All outputs are normalized CSV with a header row. Re-run scripts idempotently.

When a private individual won't be in a source (e.g. SEC EDGAR for a non-public-
company person, USAspending for someone who isn't a federal contractor, Senate
LDA for someone who isn't a lobbying client), the script returns 0 rows with a
clear warning rather than silently writing an empty CSV. EDGAR specifically
flags when the company-name resolver matched an individual Form 3/4/5 filer
rather than a corporate registrant.

Rate-limit notes are in each source's wiki entry. Default fetchers sleep
politely between paginated requests. **API keys raise rate limits** for
sources that support them (`SEC_USER_AGENT`, `SENATE_LDA_TOKEN`,
`OPENCORPORATES_API_TOKEN`, `COURTLISTENER_TOKEN`). All scripts surface
429 responses immediately with the upstream's quota message so the user
knows to slow down or supply a key.

### 3. Resolve entities across sources

Normalize names and find matches between two CSV files:

```bash
# Match lobbying clients (Senate LDA) against contract recipients (USAspending)
python3 SKILL_DIR/scripts/entity_resolution.py \
    --left  data/lobbying.csv   --left-name-col  client_name \
    --right data/contracts.csv  --right-name-col recipient_name \
    --out data/cross_links.csv
```

Three matching tiers with explicit confidence:

| Tier | Method | Confidence |
|------|--------|------------|
| `exact` | Normalized strings equal after suffix/punctuation strip | high |
| `fuzzy` | Sorted-token equality (word-bag match) | medium |
| `token_overlap` | ≥60% token overlap, ≥2 shared tokens, tokens ≥4 chars | low |

Output `cross_links.csv` columns: `match_type, confidence, left_name,
right_name, left_normalized, right_normalized, left_row, right_row`.

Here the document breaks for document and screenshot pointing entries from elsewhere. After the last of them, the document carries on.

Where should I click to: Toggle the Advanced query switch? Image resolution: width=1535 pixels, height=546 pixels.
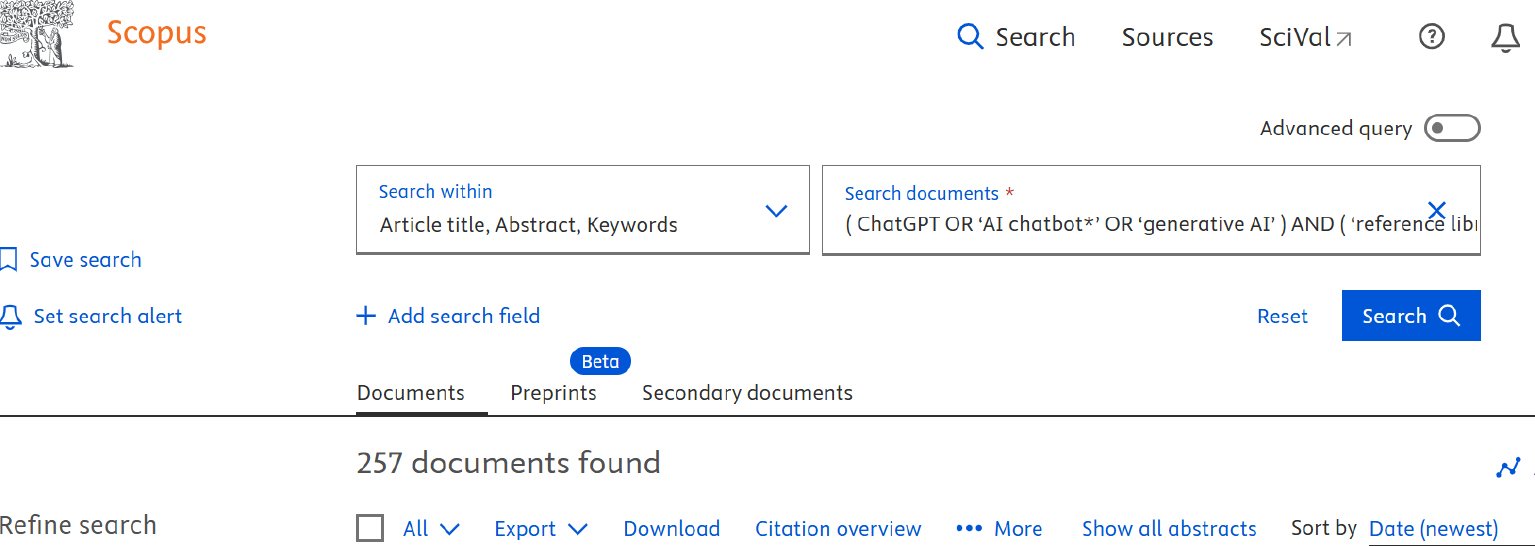pyautogui.click(x=1452, y=128)
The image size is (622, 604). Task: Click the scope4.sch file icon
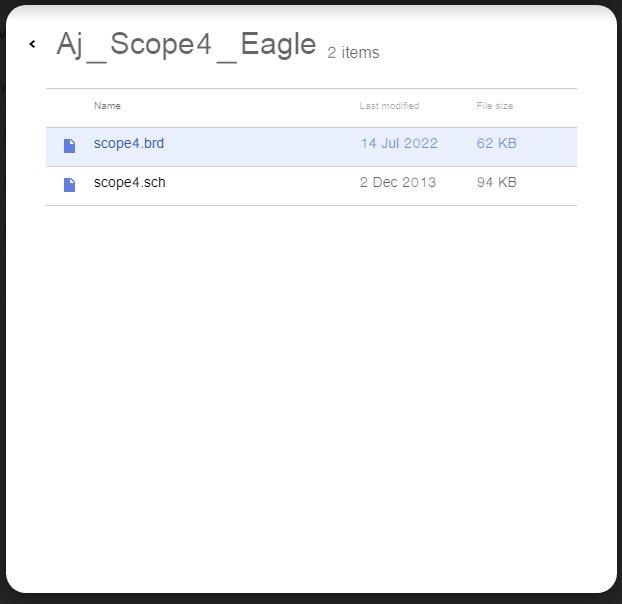[69, 185]
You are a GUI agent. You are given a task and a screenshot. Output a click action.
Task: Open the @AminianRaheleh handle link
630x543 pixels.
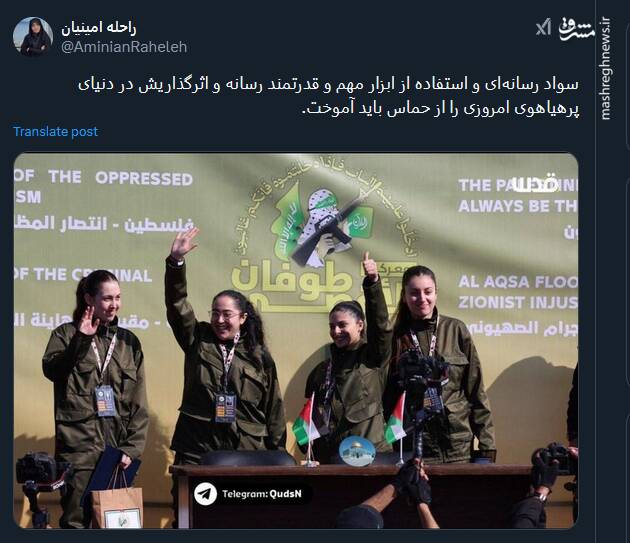point(124,47)
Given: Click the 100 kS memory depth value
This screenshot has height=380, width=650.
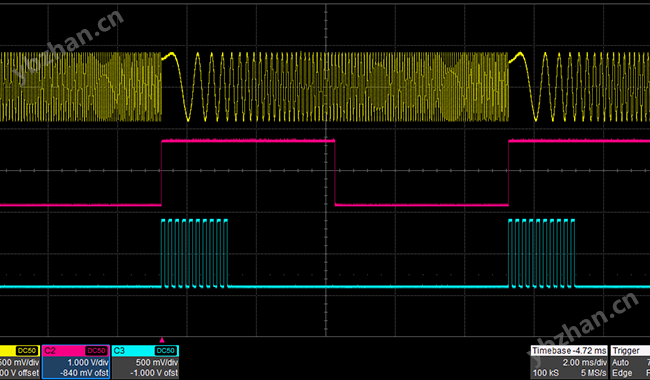Looking at the screenshot, I should pos(546,373).
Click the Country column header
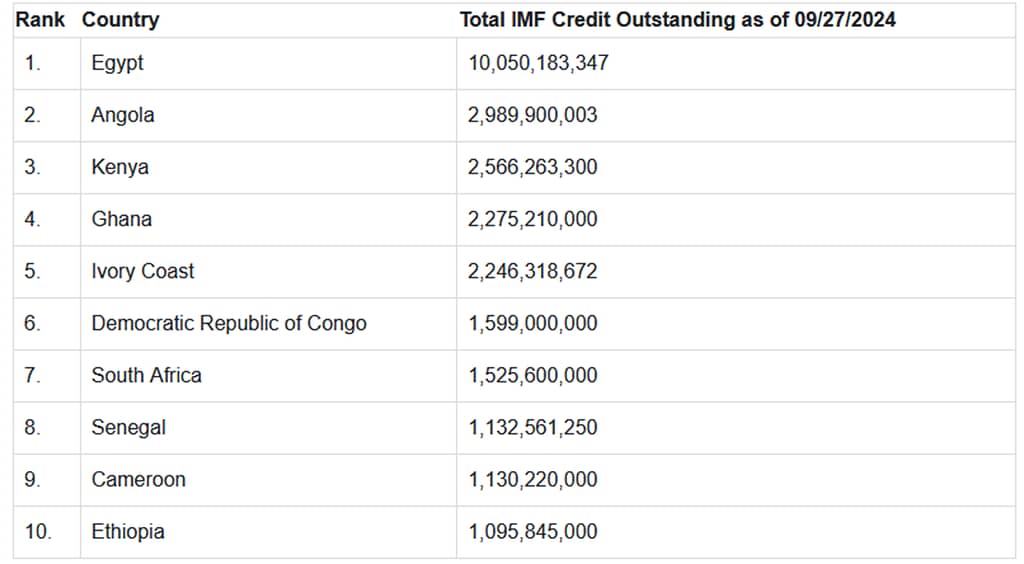Image resolution: width=1024 pixels, height=564 pixels. coord(120,20)
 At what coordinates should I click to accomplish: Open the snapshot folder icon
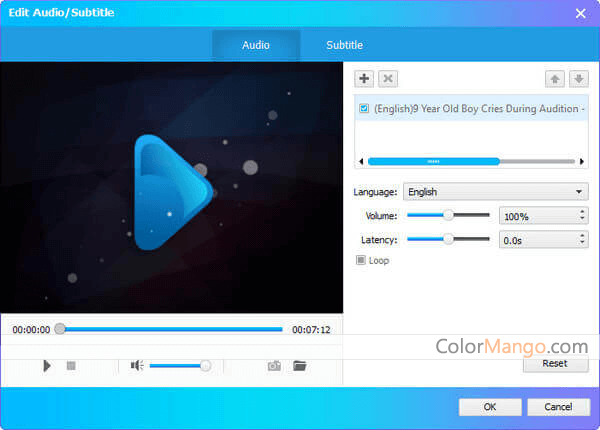[x=299, y=366]
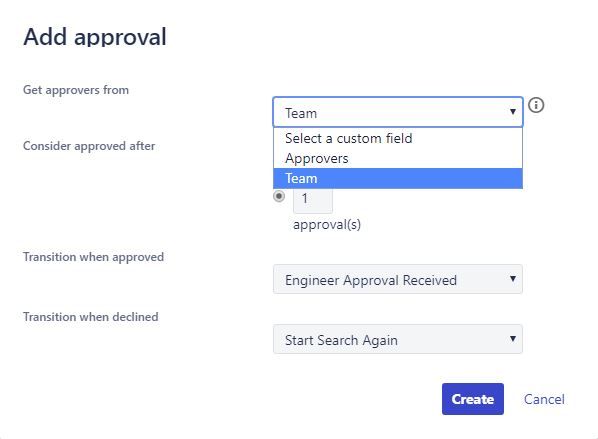Click the arrow of Transition when declined select
This screenshot has height=439, width=598.
point(513,339)
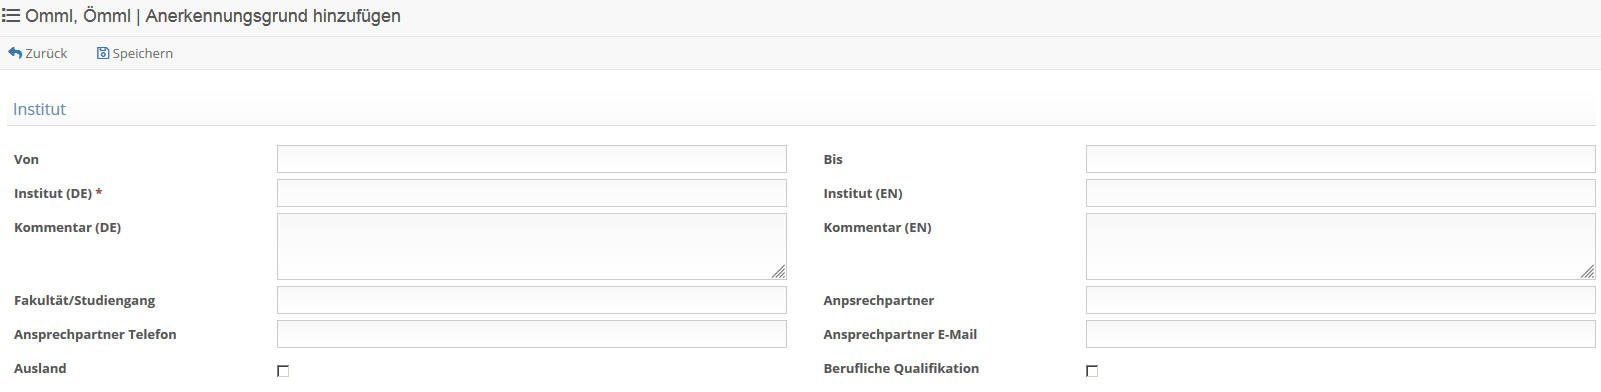
Task: Select the Kommentar (DE) text area
Action: coord(532,246)
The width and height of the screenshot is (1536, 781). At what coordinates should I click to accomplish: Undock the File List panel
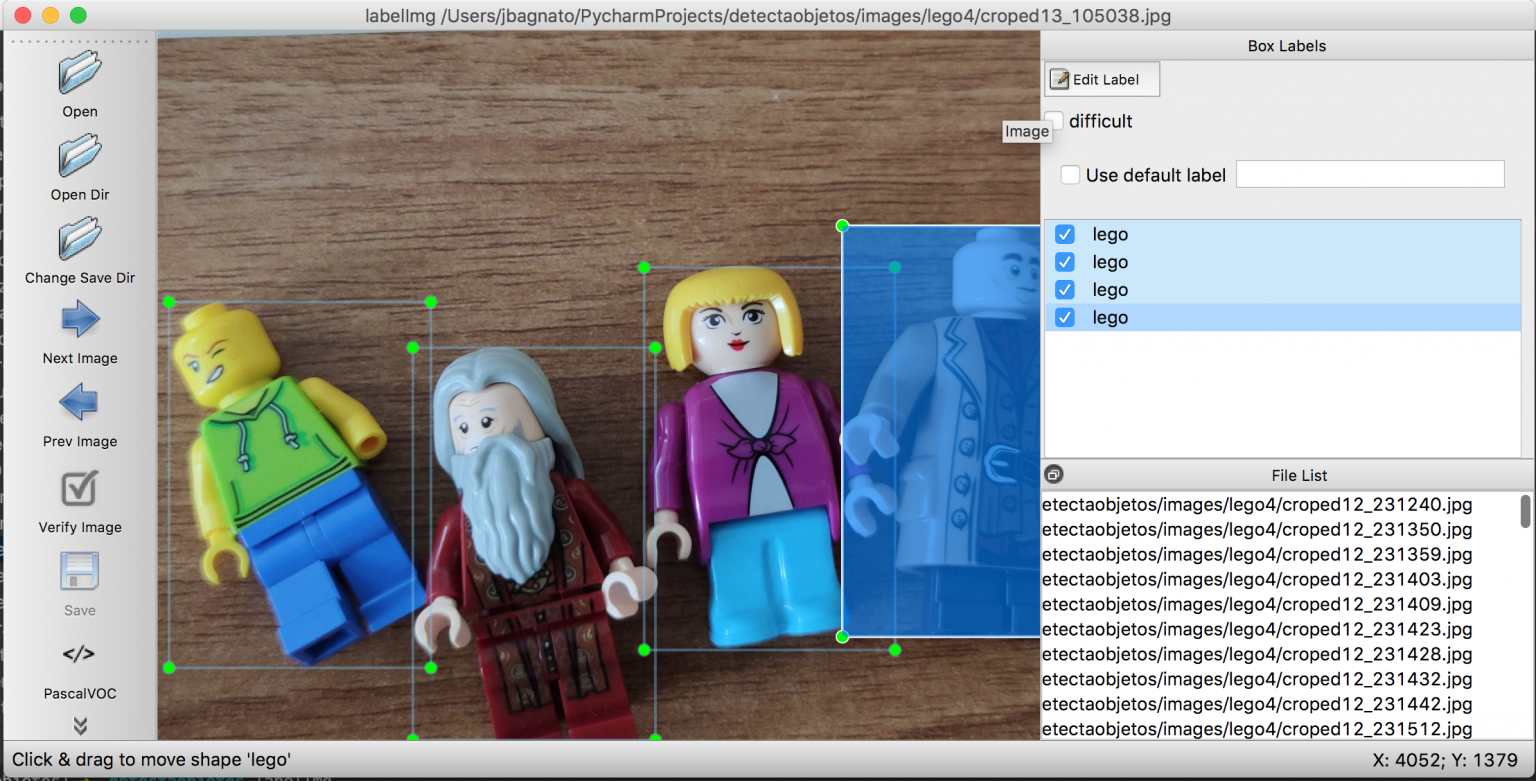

### 4. Statistical timing correlation (optional)

Test whether two time series cluster suspiciously close together — e.g.
lobbying filings near contract awards — using a permutation test:

```bash
python3 SKILL_DIR/scripts/timing_analysis.py \
    --donations data/lobbying.csv --donation-date-col filing_date \
        --donation-amount-col income --donation-donor-col client_name \
        --donation-recipient-col registrant_name \
    --contracts data/contracts.csv --contract-date-col award_date \
        --contract-vendor-col recipient_name \
    --cross-links data/cross_links.csv \
    --permutations 1000 \
    --out data/timing.json
```

The script's column flags are intentionally generic — the original tool was
written for donations vs awards, but it works for any (event, payee) time
series joined through cross-links. Null hypothesis: event timing is
independent of award dates. One-tailed p-value = fraction of permutations
with mean nearest-award distance ≤ observed. Minimum 3 events per (payer,
vendor) pair to run the test.

### 5. Build the findings JSON (evidence chain)

```bash
python3 SKILL_DIR/scripts/build_findings.py \
    --cross-links data/cross_links.csv \
    --timing data/timing.json \
    --out data/findings.json
```

Every finding has `id, title, severity, confidence, summary, evidence[], sources[]`.
Each evidence item points back to a specific row in a source CSV. The user (or a
follow-up agent) can verify every claim against its source.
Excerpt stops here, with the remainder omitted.